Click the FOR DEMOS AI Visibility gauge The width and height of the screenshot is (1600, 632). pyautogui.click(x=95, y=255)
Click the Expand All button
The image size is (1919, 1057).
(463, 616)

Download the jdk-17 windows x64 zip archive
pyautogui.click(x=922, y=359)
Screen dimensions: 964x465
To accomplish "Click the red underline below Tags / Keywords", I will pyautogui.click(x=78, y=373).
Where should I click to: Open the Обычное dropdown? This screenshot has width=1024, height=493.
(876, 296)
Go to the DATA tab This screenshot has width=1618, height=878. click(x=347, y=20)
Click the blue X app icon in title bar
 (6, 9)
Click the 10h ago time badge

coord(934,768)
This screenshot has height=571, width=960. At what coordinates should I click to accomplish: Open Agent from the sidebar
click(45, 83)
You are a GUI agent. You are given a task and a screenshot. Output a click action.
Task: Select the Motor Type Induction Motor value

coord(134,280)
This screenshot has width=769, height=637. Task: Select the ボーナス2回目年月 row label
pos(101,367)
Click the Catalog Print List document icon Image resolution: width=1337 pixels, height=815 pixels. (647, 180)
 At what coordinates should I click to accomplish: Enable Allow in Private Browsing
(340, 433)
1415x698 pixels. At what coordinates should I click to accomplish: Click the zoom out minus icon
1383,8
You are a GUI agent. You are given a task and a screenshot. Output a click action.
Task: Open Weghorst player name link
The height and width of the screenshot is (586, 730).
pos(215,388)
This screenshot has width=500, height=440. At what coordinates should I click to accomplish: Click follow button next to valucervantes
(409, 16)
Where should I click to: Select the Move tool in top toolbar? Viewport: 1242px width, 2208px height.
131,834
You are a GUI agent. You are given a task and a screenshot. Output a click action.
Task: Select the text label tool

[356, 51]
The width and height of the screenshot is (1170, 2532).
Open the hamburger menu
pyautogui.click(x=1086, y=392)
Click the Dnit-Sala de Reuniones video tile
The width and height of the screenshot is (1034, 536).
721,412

━━━

Transcribe the full listing exactly, keeping every word as it is.

Click the FOR DEMOS AI Visibility gauge The width and height of the screenshot is (1600, 632). pyautogui.click(x=95, y=255)
Click the Expand All button
The image size is (1919, 1057).
(463, 616)

Download the jdk-17 windows x64 zip archive
pyautogui.click(x=922, y=359)
Screen dimensions: 964x465
To accomplish "Click the red underline below Tags / Keywords", I will pyautogui.click(x=78, y=373).
Where should I click to: Open the Обычное dropdown? This screenshot has width=1024, height=493.
(876, 296)
Go to the DATA tab This screenshot has width=1618, height=878. click(x=347, y=20)
Click the blue X app icon in title bar
 (6, 9)
Click the 10h ago time badge

coord(934,768)
This screenshot has height=571, width=960. At what coordinates should I click to accomplish: Open Agent from the sidebar
click(45, 83)
You are a GUI agent. You are given a task and a screenshot. Output a click action.
Task: Select the Motor Type Induction Motor value

coord(134,280)
This screenshot has width=769, height=637. Task: Select the ボーナス2回目年月 row label
pos(101,367)
Click the Catalog Print List document icon Image resolution: width=1337 pixels, height=815 pixels. (647, 180)
 At what coordinates should I click to accomplish: Enable Allow in Private Browsing
(340, 433)
1415x698 pixels. At what coordinates should I click to accomplish: Click the zoom out minus icon
1383,8
You are a GUI agent. You are given a task and a screenshot. Output a click action.
Task: Open Weghorst player name link
The height and width of the screenshot is (586, 730).
pos(215,388)
This screenshot has width=500, height=440. At what coordinates should I click to accomplish: Click follow button next to valucervantes
(409, 16)
Where should I click to: Select the Move tool in top toolbar? Viewport: 1242px width, 2208px height.
131,834
You are a GUI agent. You are given a task and a screenshot. Output a click action.
Task: Select the text label tool

[356, 51]
The width and height of the screenshot is (1170, 2532).
Open the hamburger menu
pyautogui.click(x=1086, y=392)
Click the Dnit-Sala de Reuniones video tile
The width and height of the screenshot is (1034, 536).
721,412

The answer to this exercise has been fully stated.